Pocas veces las llamas del descenso habían tocado a una minoría tan marcada en el futbol mexicano. Estudiantes, con su micro universo, está siendo consumido sin resistencia por el fuego del fracaso.

Pocas veces las llamas del descenso habían tocado a una minoría tan marcada en el futbol mexicano.

Estudiantes de la UAG, en su micro universo, está siendo consumido lento y sin resistencia por el fuego del fracaso.

No existe un milagro visible para un equipo que camina dócil a su despedida de la Liga. Y lo hace sin manotear, sin patalear, como resignado a lo inevitable.

El adiós emplumado está por firmarse con un cubo de hielo. No se le ve el brillo en sus ojos de quien desea quedarse. No hay un movimiento de rescate detrás de su incipiente calvario.

 

Anteriormente, en otras plazas, con otros implicados, el riesgo de perder la categoría movilizó masas, iniciativa privada, gobiernos y hasta medios de comunicación.

Tecos está solo.

Y esto va sin menospreciar a los seguidores de la UAG, y a la institución educativa detrás de su escudo. Con ellos, la palabra fidelidad toma otra dimensión. Tampoco es descargo a la directiva y los dueños, sobrados de buenas intenciones pero sin capacidad para concretarlas.

Más bien es caer en que a diferencia de otros descensos, esta lucha está cifrada en un círculo vicioso de varios años que nadie se atrevió a romper.

Su problemática se gestó franca, frontal, perfumada de apatía y maquillada de ganas. En el silencio comenzó la caída. Y en el silencio está por consumarse.

La fórmula con que el cuadro zapopano se despide es la misma que un día lo encumbró: inversiones pobres, ligera ambición deportiva, subyugado siempre a la ley de la oferta y la demanda, con un crecimiento nulo en muchos renglones. Una veleta para fines protagónicos.

Jamás en lo que recuerde vi unos Tecos concebidos para ser campeones. Y ni siquiera ahora, arrancando en agonía, los vi seriamente reforzados para permanecer. Siempre mantuvieron el bajo perfil, cómodos en la aspiración de ponerse el traje del caballo negro.

 

Deportivamente su aporte es totalmente prescindible. Dieron al clavo con muchos refuerzos, eso sí, siendo los visores no oficiales del resto de los equipos. Pero ése fue su mérito y también su perdición. Atinaron con muchos jugadores de importación tan valiosos como baratos, que tras cotizarse enfilaron invariablemente a otras playeras. Se me ocurren al menos 10 ejemplos de protagonistas de la Liga que llegaron al país por la puerta del Tres de Marzo. Hoy la lógica se impone y su nómina es el espejo de sus estadísticas.

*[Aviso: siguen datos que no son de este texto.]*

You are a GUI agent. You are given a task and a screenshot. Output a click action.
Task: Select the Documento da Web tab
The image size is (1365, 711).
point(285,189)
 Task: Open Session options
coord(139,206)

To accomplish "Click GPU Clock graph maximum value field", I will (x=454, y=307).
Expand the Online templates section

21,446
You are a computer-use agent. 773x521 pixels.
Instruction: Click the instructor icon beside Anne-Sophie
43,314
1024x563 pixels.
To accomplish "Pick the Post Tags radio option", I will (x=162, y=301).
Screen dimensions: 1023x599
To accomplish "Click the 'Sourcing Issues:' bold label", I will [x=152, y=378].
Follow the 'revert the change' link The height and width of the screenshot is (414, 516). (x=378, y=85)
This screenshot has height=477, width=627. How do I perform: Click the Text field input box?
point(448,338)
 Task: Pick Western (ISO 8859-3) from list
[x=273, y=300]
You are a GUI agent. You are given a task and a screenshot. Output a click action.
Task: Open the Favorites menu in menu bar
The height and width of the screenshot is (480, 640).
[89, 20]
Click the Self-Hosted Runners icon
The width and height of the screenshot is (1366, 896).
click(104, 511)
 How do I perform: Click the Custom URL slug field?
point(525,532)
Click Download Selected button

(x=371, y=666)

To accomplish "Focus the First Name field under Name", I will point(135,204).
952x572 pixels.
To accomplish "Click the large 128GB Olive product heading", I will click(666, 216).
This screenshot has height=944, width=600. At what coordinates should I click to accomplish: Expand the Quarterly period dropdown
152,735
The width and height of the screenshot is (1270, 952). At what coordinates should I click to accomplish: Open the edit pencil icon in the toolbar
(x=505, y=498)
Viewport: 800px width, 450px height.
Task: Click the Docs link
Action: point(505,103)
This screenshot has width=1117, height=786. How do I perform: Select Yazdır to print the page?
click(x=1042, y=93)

Y ni se hable de una etapa negra o una racha que entierra a una víctima. Esta misma fórmula que una vez alcanzó para un título es la misma que hoy lo sepulta. Que no se diga que el campeón del 94’ fue producto de un proyecto, o de un trabuco que estremeciera un draft. El descendiente actual mantiene el perfil organizacional de varias décadas, salpicado con excepciones.

 

Ni ganar afición, ni ganar entradas, ni ganar partidos, ni ganar historia. 

Por ello, en medio de la parsimonia, surgen las preguntas ¿Quién llora a Estudiantes Tecos? ¿Quién haría algo por este equipo tan ignorado? ¿Quién se contagiará de luto en una ciudad tan inmune a su tragedia? ¿Será el club capaz de regresar si se oficializa su adiós? Pero sobre todo ¿Cuántos, afuera de sus colores, desearían su regreso?

Dicen que cuando una tradición necesita ser salvada, ha dejado de ser tradición.

Y este equipo, en su nivel tradicional, parece descendido desde hace un tiempo… aunque las matemáticas digan que aún puede salvarse.